Saved data entries:
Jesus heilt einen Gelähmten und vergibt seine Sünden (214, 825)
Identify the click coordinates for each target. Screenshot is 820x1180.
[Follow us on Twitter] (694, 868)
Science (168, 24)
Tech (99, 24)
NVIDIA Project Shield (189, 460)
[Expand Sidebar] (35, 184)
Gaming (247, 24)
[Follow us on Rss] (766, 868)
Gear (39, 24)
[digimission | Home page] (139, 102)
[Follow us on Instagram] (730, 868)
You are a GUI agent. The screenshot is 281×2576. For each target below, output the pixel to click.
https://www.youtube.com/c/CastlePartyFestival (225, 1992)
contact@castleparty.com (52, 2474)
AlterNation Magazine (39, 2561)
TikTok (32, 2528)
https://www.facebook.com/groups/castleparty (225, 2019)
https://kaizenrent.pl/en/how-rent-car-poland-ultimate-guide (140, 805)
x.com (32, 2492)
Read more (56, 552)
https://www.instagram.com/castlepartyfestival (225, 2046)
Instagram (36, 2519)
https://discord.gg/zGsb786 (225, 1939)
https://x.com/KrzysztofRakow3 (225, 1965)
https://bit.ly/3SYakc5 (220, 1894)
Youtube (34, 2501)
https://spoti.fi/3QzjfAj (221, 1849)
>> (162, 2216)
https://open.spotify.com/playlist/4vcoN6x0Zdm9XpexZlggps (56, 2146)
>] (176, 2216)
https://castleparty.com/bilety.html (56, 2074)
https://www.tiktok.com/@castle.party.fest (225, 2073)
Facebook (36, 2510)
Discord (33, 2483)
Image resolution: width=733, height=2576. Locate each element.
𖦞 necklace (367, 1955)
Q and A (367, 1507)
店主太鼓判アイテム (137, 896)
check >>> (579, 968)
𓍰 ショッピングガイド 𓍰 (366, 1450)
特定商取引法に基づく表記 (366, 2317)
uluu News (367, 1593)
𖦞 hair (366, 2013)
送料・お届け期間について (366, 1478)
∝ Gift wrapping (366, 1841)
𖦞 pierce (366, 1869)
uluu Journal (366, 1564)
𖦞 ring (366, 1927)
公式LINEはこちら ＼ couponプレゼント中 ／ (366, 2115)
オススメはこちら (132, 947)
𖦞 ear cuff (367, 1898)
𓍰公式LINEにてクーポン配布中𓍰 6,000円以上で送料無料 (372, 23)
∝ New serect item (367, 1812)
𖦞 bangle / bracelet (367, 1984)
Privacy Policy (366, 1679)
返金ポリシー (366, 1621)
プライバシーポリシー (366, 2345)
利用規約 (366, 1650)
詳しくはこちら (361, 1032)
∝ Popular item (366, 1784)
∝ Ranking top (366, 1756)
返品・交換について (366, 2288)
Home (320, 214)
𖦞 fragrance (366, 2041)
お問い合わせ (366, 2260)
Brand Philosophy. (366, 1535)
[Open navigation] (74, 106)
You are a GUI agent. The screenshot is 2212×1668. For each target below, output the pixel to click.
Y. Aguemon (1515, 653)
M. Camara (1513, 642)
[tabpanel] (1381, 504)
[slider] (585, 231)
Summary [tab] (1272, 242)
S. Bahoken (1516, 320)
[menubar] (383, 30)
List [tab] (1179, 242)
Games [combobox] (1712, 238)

• **YOUR TASK**: From the data above, copy out every line with the string "target" in it.

• **PROBLEM SOLUTION**:
Identify the click coordinates for each target. Screenshot is 820x1180.
You are a GUI agent. The screenshot is 281×2576. For each target below, output the pixel to click.
You are a GUI agent. The screenshot is 2212×1668. For each target below, output the pixel to click.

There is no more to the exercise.